>>>

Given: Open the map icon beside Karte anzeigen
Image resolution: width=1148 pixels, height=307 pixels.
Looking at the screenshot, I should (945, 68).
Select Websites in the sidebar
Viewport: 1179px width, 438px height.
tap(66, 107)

<<<

▶ WORK TO COMPLETE
Quote the listing in full, please, keeping every line exact.

▶ WRITTEN SOLUTION
Given: Open the map icon beside Karte anzeigen
Image resolution: width=1148 pixels, height=307 pixels.
Looking at the screenshot, I should (945, 68).
Select Websites in the sidebar
Viewport: 1179px width, 438px height.
tap(66, 107)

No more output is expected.